Task input Block Start
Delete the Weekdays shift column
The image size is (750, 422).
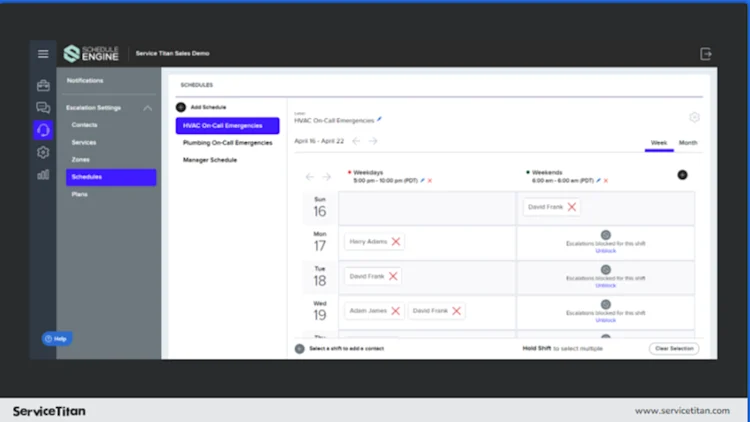tap(430, 181)
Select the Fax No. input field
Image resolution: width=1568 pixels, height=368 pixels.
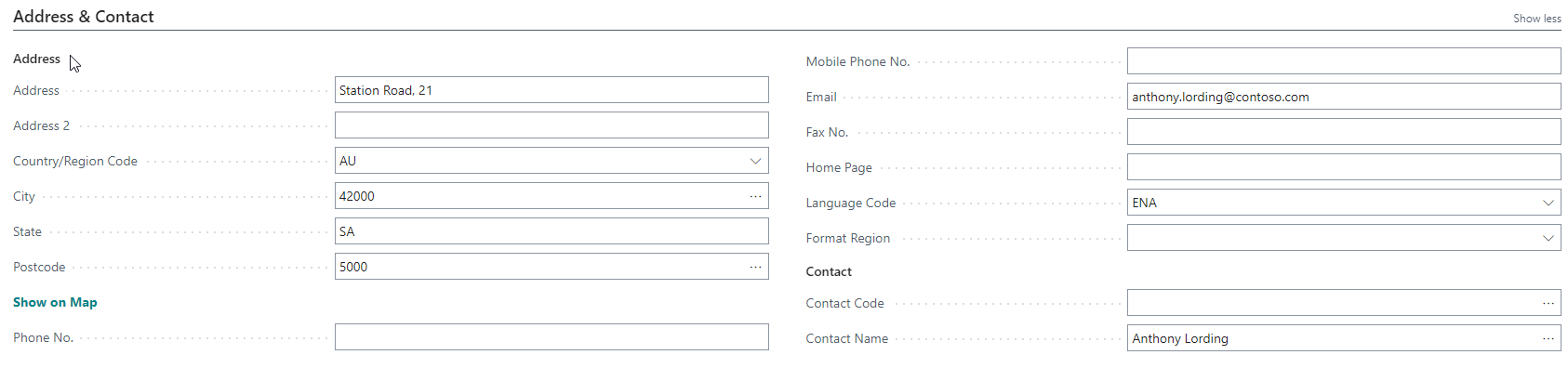[x=1344, y=132]
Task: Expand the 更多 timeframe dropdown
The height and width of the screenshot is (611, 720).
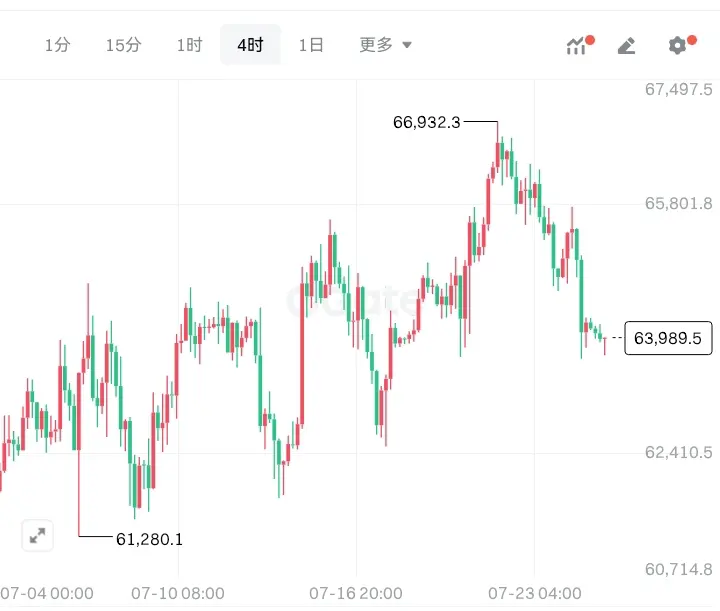Action: point(385,45)
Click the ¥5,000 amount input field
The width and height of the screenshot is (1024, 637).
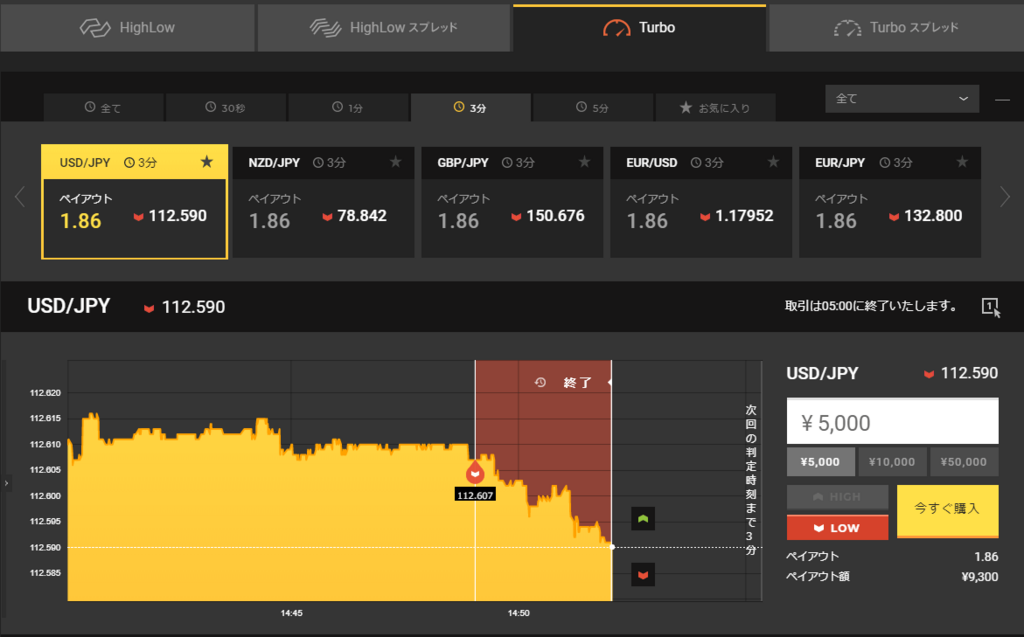(891, 420)
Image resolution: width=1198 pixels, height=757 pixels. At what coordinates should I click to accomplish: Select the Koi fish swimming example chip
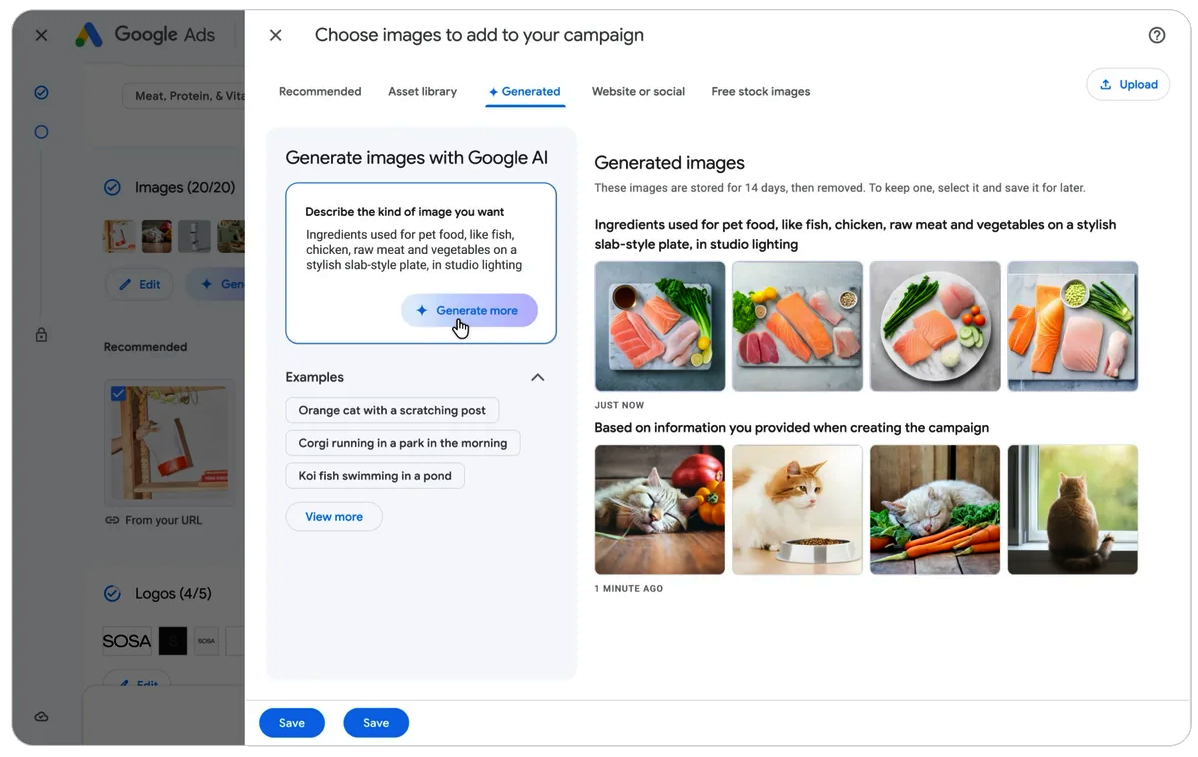374,475
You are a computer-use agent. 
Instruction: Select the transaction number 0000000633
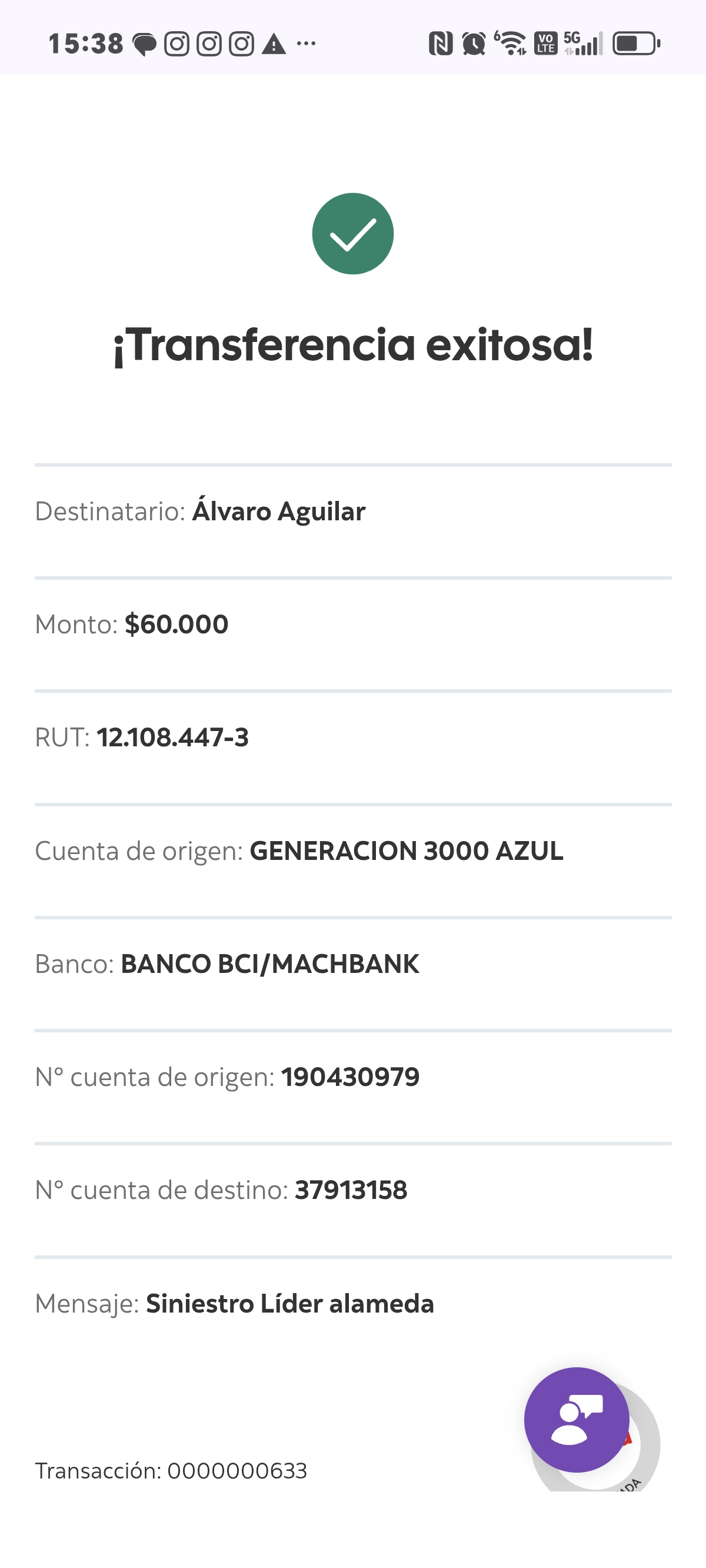tap(237, 1471)
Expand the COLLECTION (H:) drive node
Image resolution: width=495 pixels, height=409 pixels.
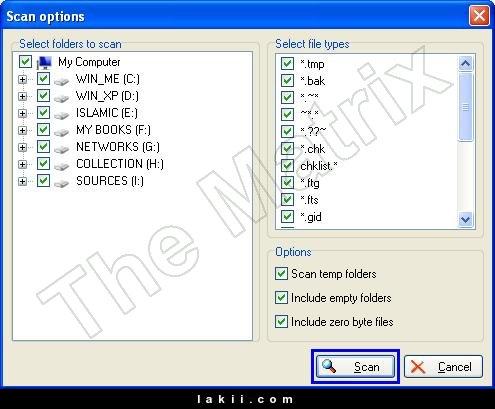click(x=22, y=164)
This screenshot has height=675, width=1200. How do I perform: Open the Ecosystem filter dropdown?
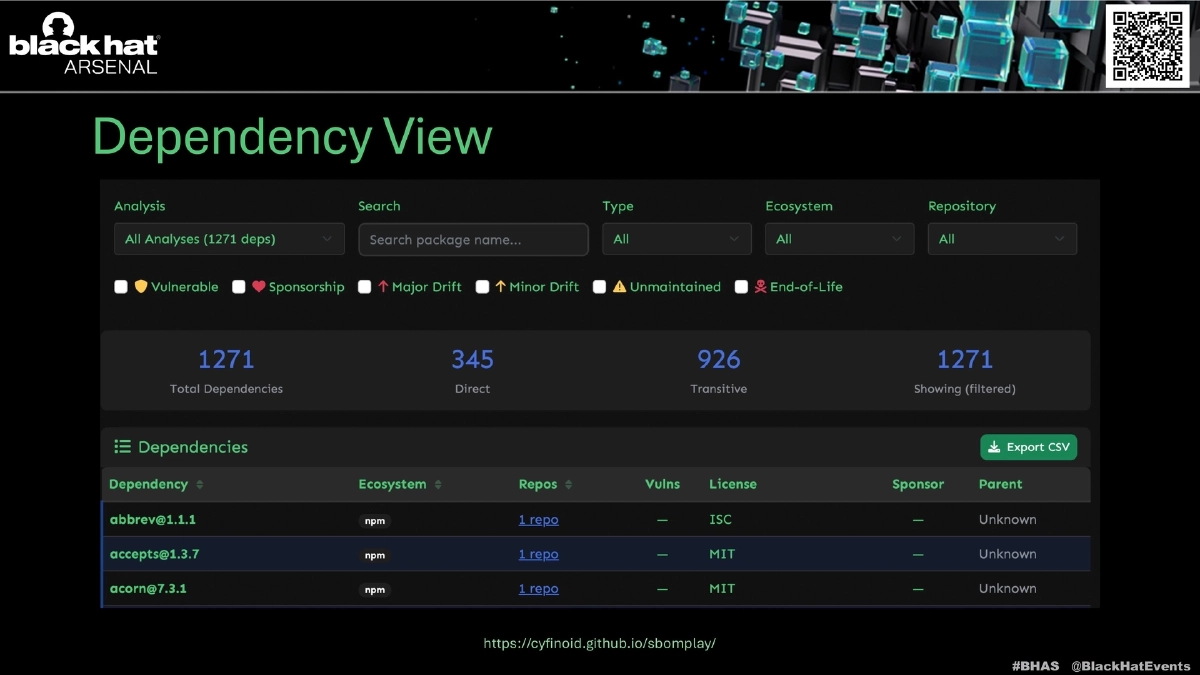(x=839, y=239)
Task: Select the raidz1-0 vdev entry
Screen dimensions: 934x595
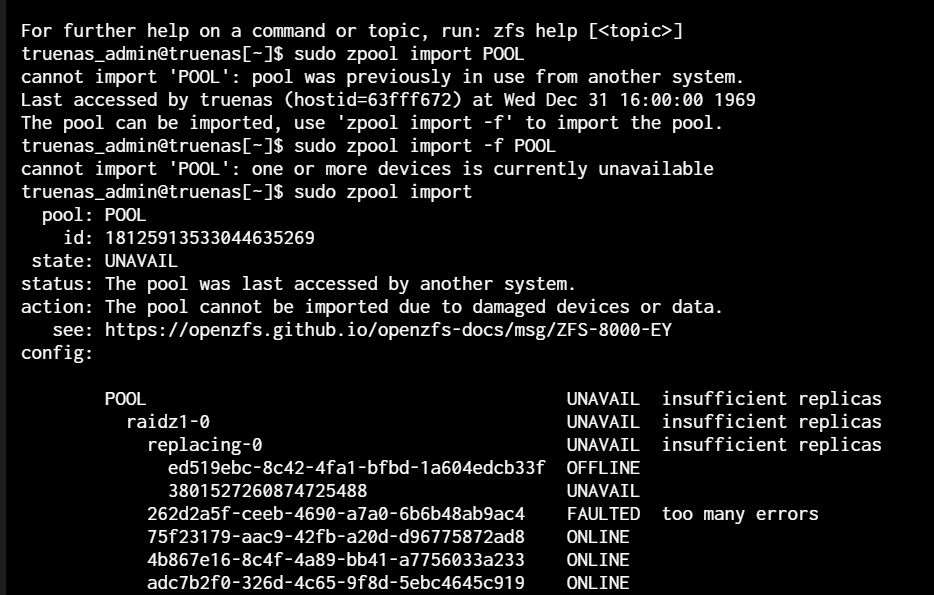Action: click(x=167, y=422)
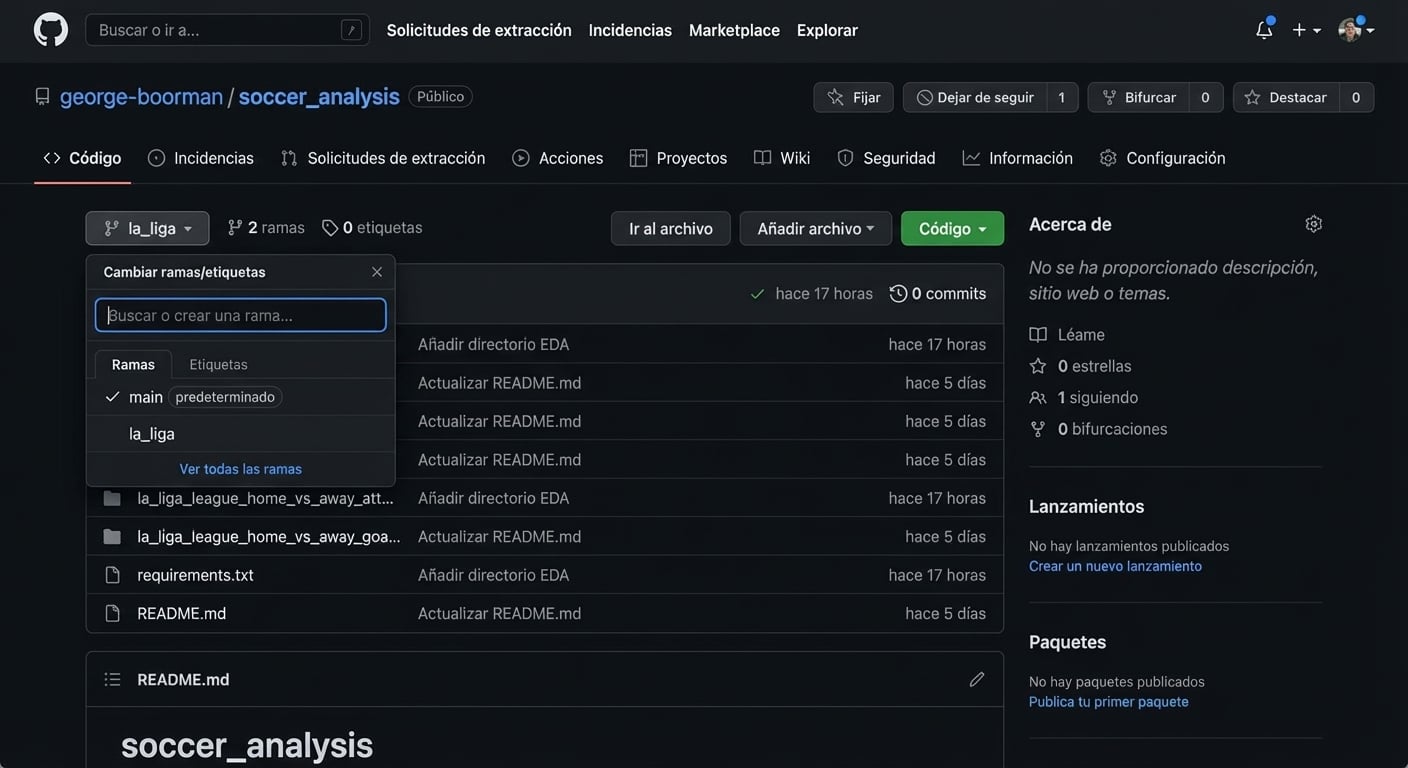Image resolution: width=1408 pixels, height=768 pixels.
Task: Open the README outline list icon
Action: coord(113,679)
Task input Block End
◆ **Exercise**: Print the lines from the line with "This screenshot has" to the end of the data above. Include both ends, exclude the pictures, and add nothing else.

◆ **Written solution**:
This screenshot has height=675, width=1200. How do I perform: Open the Ecosystem filter dropdown?
(x=839, y=239)
Task: Select the raidz1-0 vdev entry
Screen dimensions: 934x595
Action: click(x=167, y=422)
Image resolution: width=1408 pixels, height=768 pixels.
Task: Open the README outline list icon
Action: coord(113,679)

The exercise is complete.